Saturday, June 20, 2009

All Together? Or "Alone Together"?

I’ve learned yet another valuable life lesson on this trip – or at least come to a deeper appreciation of something I already knew. It’s ok to be alone sometimes. Really, I promise it is. But the stigma can be harsh. Yesterday, for example, on the beach with some of our “groupies” (how else can you refer to students traveling together on a group trip?), I happened to mention that I was going to go out in the evening to explore the city. “With a guy?” one of the girls asked expectantly. “Nope, by myself.” Immediately, a rush of sympathy. “Awww. By yourself? Want company?” In fact, I didn’t. In fact, exploring Tel Aviv alone has been one of the real pleasures of this trip.
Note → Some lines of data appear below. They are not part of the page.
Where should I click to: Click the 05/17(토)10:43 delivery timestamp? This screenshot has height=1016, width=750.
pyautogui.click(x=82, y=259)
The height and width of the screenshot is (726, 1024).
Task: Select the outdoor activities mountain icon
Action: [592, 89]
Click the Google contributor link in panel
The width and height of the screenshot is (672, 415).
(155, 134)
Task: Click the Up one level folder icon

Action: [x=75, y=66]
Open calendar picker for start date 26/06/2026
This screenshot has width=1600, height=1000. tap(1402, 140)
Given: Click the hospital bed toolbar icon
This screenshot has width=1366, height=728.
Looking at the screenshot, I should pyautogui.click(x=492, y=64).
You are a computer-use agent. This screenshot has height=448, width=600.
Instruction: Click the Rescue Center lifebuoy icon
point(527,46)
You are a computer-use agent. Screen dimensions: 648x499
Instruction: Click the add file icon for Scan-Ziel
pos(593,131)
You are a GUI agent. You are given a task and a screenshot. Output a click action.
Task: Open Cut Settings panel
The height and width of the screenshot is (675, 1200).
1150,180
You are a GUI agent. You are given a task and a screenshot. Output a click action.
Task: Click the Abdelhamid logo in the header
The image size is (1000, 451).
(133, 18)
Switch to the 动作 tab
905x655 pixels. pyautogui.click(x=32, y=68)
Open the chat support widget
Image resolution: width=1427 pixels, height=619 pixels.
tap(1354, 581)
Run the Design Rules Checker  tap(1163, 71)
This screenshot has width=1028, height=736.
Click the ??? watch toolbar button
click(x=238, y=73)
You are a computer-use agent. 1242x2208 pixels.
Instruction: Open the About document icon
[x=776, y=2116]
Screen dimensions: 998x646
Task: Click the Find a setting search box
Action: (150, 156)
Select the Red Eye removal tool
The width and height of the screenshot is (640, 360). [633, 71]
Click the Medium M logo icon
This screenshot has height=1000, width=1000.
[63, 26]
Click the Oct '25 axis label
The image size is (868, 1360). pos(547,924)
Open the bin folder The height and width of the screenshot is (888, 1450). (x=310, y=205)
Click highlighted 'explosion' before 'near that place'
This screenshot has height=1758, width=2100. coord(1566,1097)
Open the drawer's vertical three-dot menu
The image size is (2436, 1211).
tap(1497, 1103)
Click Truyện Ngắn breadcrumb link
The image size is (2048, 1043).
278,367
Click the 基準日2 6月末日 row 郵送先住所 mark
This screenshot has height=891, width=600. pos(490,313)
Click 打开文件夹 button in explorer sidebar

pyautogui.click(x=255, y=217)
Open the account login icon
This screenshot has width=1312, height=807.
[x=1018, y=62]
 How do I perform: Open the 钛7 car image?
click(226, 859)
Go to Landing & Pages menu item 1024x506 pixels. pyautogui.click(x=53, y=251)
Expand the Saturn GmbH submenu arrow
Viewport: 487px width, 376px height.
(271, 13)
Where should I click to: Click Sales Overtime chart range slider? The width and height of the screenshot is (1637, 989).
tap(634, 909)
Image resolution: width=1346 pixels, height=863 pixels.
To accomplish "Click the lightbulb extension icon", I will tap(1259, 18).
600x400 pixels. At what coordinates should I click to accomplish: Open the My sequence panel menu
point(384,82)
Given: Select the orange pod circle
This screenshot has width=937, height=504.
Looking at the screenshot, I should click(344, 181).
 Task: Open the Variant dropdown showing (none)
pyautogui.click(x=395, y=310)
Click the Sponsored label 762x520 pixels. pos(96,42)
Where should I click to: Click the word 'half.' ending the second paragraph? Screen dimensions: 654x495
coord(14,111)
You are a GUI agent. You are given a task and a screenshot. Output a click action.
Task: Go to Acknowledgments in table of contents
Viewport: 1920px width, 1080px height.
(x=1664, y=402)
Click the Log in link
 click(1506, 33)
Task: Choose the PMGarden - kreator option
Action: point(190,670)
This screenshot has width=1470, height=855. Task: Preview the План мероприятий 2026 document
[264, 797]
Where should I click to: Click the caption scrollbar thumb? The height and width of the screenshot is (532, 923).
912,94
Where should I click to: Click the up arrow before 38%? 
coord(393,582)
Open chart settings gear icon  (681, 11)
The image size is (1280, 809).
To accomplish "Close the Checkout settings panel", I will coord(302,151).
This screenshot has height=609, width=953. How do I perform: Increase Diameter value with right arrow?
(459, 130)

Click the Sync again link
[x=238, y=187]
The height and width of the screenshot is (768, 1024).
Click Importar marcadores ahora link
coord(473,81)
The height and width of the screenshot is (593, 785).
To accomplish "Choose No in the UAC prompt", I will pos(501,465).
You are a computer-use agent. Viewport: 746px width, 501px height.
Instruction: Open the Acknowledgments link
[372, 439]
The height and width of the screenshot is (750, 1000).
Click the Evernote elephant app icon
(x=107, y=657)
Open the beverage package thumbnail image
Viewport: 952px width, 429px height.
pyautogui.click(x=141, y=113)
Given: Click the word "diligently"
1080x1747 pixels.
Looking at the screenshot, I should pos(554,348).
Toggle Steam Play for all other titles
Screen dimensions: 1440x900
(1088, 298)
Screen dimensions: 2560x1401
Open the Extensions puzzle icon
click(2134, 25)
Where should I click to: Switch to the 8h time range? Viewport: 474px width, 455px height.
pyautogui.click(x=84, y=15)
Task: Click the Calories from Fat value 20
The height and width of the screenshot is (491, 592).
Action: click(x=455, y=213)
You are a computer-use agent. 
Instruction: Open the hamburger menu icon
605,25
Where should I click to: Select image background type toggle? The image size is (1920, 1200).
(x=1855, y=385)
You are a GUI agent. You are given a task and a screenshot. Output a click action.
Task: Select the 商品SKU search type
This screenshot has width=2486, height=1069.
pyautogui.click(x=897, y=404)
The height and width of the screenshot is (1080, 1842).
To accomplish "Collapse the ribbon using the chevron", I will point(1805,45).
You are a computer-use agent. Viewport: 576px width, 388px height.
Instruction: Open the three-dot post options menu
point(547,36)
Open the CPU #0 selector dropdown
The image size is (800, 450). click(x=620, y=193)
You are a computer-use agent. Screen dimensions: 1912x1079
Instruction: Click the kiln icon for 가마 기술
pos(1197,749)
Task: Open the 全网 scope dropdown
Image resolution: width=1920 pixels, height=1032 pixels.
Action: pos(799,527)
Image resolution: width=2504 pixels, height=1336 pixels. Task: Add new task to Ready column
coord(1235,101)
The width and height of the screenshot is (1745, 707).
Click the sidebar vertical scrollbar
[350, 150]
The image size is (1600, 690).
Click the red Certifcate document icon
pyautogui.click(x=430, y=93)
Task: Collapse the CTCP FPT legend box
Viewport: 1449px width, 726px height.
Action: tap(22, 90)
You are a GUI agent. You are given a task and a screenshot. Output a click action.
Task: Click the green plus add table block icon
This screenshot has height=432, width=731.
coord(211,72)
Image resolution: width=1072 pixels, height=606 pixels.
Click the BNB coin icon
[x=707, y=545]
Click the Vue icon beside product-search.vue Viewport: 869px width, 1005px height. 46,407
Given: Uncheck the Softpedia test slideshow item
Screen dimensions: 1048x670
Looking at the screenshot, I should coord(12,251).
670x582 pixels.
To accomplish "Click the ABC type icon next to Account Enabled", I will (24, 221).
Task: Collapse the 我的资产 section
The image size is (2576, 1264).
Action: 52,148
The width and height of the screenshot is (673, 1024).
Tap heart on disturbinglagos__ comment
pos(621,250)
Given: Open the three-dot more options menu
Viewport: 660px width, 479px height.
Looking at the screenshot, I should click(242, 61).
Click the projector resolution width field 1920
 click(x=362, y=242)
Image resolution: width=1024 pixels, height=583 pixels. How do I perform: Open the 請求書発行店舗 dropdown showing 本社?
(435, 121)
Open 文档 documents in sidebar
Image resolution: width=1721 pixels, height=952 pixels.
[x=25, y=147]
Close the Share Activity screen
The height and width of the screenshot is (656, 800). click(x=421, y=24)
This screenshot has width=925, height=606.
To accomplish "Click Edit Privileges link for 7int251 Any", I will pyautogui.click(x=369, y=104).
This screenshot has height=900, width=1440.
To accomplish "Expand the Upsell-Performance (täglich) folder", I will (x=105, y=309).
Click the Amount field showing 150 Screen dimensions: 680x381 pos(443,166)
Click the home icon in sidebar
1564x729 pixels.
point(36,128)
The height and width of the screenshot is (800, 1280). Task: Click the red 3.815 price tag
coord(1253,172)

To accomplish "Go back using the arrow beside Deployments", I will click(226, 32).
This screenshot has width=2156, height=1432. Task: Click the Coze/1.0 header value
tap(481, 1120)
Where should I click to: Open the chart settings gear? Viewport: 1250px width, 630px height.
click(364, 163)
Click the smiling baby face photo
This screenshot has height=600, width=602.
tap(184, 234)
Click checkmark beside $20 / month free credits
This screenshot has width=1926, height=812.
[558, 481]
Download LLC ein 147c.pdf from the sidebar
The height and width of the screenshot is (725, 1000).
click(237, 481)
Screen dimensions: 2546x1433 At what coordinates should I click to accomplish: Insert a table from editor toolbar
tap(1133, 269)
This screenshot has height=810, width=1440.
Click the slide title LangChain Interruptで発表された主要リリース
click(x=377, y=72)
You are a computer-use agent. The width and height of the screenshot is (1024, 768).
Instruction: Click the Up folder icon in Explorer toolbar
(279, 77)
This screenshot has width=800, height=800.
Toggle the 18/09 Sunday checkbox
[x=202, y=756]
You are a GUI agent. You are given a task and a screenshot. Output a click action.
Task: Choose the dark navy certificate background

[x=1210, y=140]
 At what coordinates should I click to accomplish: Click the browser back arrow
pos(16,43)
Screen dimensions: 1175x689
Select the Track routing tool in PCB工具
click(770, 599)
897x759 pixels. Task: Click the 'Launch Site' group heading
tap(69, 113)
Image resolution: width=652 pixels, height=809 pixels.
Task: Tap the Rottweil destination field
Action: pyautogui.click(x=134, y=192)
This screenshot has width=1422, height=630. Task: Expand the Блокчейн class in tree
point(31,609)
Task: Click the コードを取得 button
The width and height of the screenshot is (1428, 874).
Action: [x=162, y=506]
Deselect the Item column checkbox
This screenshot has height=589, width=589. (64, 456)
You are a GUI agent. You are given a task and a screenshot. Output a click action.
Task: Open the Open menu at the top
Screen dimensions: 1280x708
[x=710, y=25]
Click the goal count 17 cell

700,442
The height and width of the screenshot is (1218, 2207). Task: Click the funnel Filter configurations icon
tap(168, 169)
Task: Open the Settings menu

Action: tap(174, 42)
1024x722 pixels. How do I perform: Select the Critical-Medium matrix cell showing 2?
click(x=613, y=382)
Getting to know the city, getting to myself. Trite, but true. (I hope, at least.)

Aloneness (not loneliness, a different beast) is treated by much of the Western with caution, disdain, even fear. As we avoid talking about death or disease, we avoid discussing aloneness because somehow it indicates failure. If you’re alone, you don’t have friends, right? If you don’t have friends, you’re a loser, right? Sadness, solitude, quiet space – all these make for a fuller, not a diminished life. As much as I enjoy being “happy together,” I also appreciate being “pensive alone.” A life spent perpetually dodging oneself is the real sorrow, just as empty as a life spent without fellowship or love.

But how does this relate to my experiences in Israel, which, ostensibly, this blog is about? Well, my time living in Israel as a child was generally a time of unease, filled with distrust and anxiety. Now that I’m back, I’m trying to make peace with that legacy in a constructive way, trying to determine what parts of myself I’m truly comfortable with, what parts still need work. And Israel itself is the perfect place to have such an existential dialogue, mostly because it’s been having its own such debate for the past millennia or so. Israel is so many different things to so many people that the conflict here is not just about land or refugees but about identity itself – the identity of the people, of course, but more so the identity of the place. Part is ancient, holy, historic. Part is conflicted, ghettoized, tortured. Tel Aviv is like Miami while Hebron is like Northern Ireland with religious zealots mixed in. Haifa attempts citywide “coexistence” while Neve Shalom is a bit like summer camp for PhDs. The settlements are bubbles with wide streets and tennis courts while Bethlehem is more or less an open-air prison. It’s a land of confusion and contrasts, so if you’re going to have a crisis of self, this is the place to be.

I have yet to absorb the reality that this land of crisis is my adopted homeland - my land is the Holy Land. What a curious statement! I find it equally curious that the Holy Trinity of conflict, identity and existence is perfectly reflected in both the microcosm (me, person, individual) and the macrocosm (Israel/Palestine, culture, society). But the feeling of aloneness persists despite being connected to this bigger reality. In a group, in society, are we really “all together”? Or is there always an aspect of being “alone together”? How can we be friends if we remain strangers to ourselves? And how can we stop being strangers without some good long doses of alone time?